In Chrome, you check for the Java browser plugin by typing chrome://plugins into the address bar. If you see Java, press disable.
When possible, pay with a third party payment solution like PayPal. When you pay through PayPal, it means you're not sharing your credit card number with whoever you're buying from.
This is especially important in the age of database hacks. While you might trust who you're buying from, you don't know what their security practices are like or how they're storing your credit card details. In recent years, we've seen companies as large as Sony and Adobe hacked, which have resulted in large numbers of credit cards being made public.
There are other online payment solutions that act as an intermediary between the merchant and you, including Apple Pay, Android Pay, and MasterPass.
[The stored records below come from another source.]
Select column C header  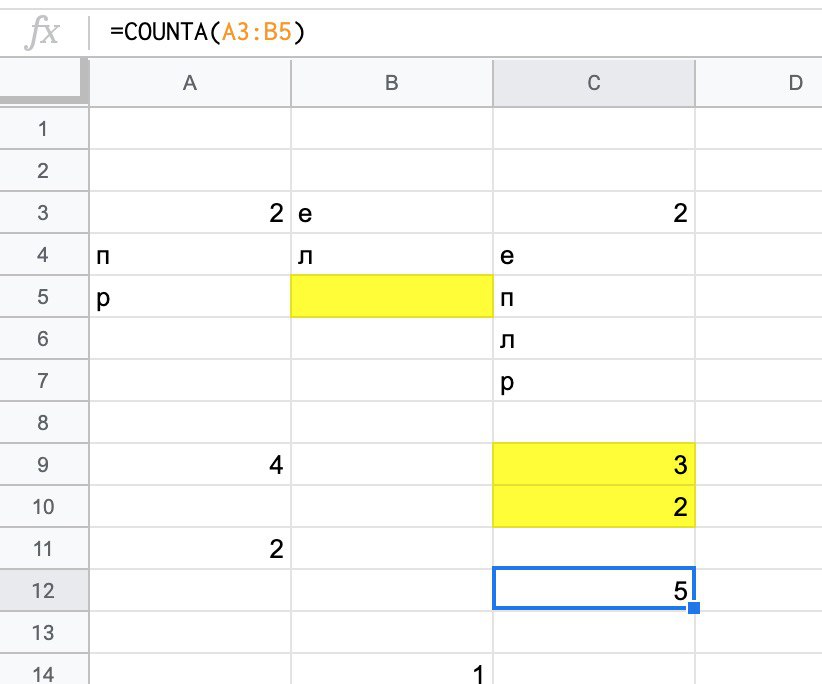(x=594, y=84)
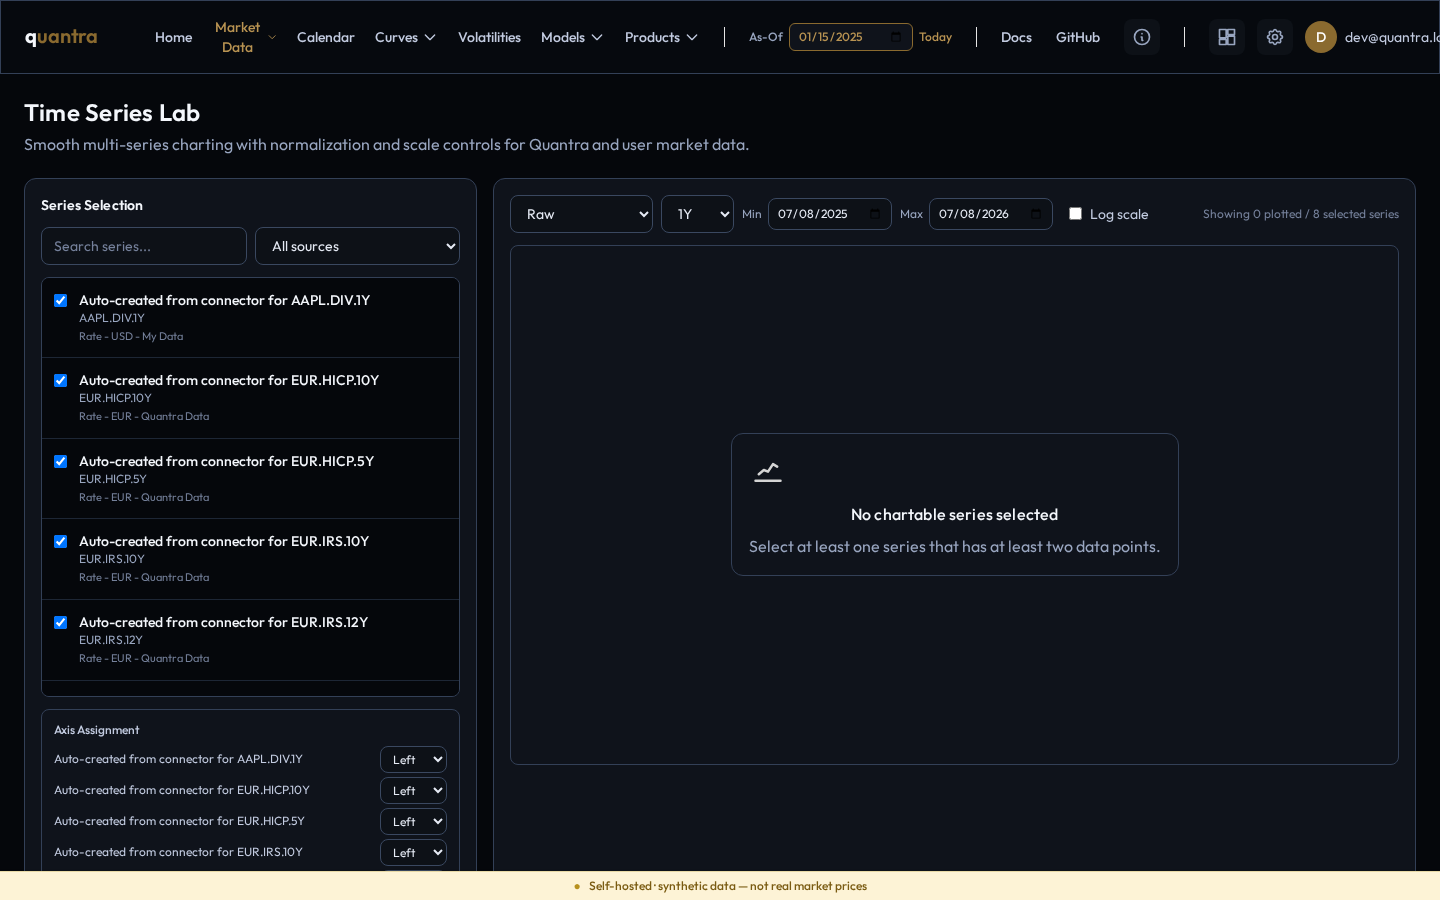Open the dashboard layout icon
The width and height of the screenshot is (1440, 900).
pyautogui.click(x=1227, y=37)
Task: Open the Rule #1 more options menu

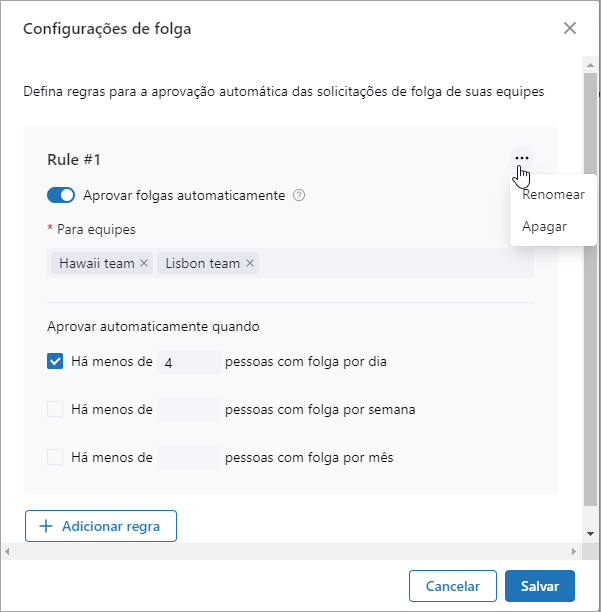Action: click(x=521, y=158)
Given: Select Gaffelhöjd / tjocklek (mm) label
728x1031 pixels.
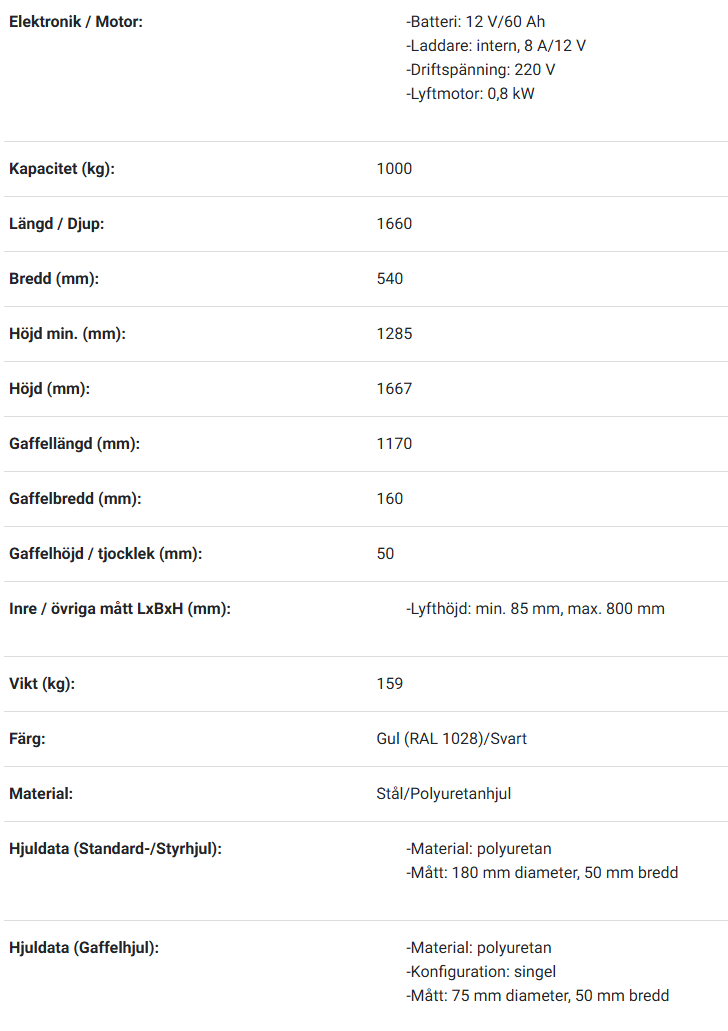Looking at the screenshot, I should [105, 554].

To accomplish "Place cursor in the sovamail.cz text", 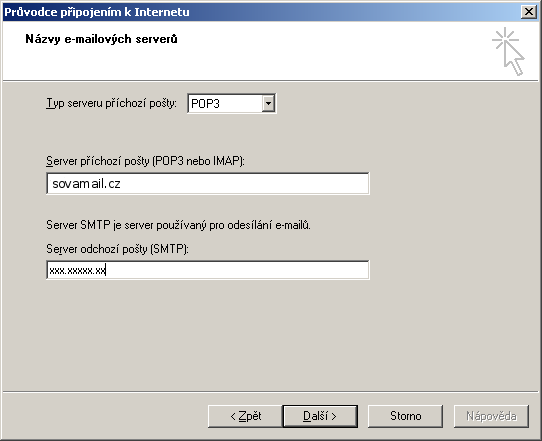I will pyautogui.click(x=86, y=184).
PayPal is however accepted in more places - including some real world stores.
Make Flash click-to-play
Adobe's Flash Player is a vulnerability ridden piece of rubbish. Even Adobe is encouraging developers to stop building with it. Google is planning to start blocking Flash content from playing in Chrome, but in the meantime, it's worth setting it to clock-to-play, or ideally, uninstalling it entirely.
In Chrome, you can do this by opening the Settings menu, selecting "Show Advance Settings", clicking on "Content Settings", then scrolling down to "Plugins". Select "Let me choose when to run plugin content", and make sure there's nothing set up under "manage exceptions".
If you want to uninstall Flash entirely, you can get Adobe's Windows Flash uninstaller here.
Close all browsers and programs before running it.
Take regular backups
If you're regularly backing up your computer - at least important or irreplaceable files - you'll always have a recent version of your information on hand. While this is obviously useful from a security perspective, it's always useful in the case of hardware failure; having an up-to-date backup can save you thousands in data recovery costs.
If possible, the best approach to backups is to have two external drives for the sake of redundancy. While this might sound like overkill, it also means you can keep one offsite (like at your office, for example).
If your internet is fast enough, you can also look into online backup services like Backblaze.
Tape your webcam, disable your microphone
Most laptops and some all-in-one desktop PCs now feature built-in webcams and microphones. While these are pretty useful when you want to video chat on Skype, they also represent another possible attack opportunity for hackers.
You don't actually need to tape over your webcam and microphone, but it's worth being aware of the potential privacy risks they pose. If a malicious actor manages to hack your webcam or microphone, they can potentially see and hear whatever you're doing. Getting changed in the same room as your laptop? Someone could be recording that. Talking business plans? Someone could be listening.
Hackers would typically gain this kind of access by seeding out a virus or malware that infects the software that controls your webcam. In most cases, antivirus software should be able to detect these kind of viruses. Once again, the golden rule can be applied here: don't install files when you don't know the source, and don't open attachments from strangers.
It's worth noting that isn't the kind of attack this is easily automated, and in some cases, your camera's light is hard to disable. If your laptop's camera's light is on for no discernible reason (for example, you're not running a video call on Skype), you should be concerned.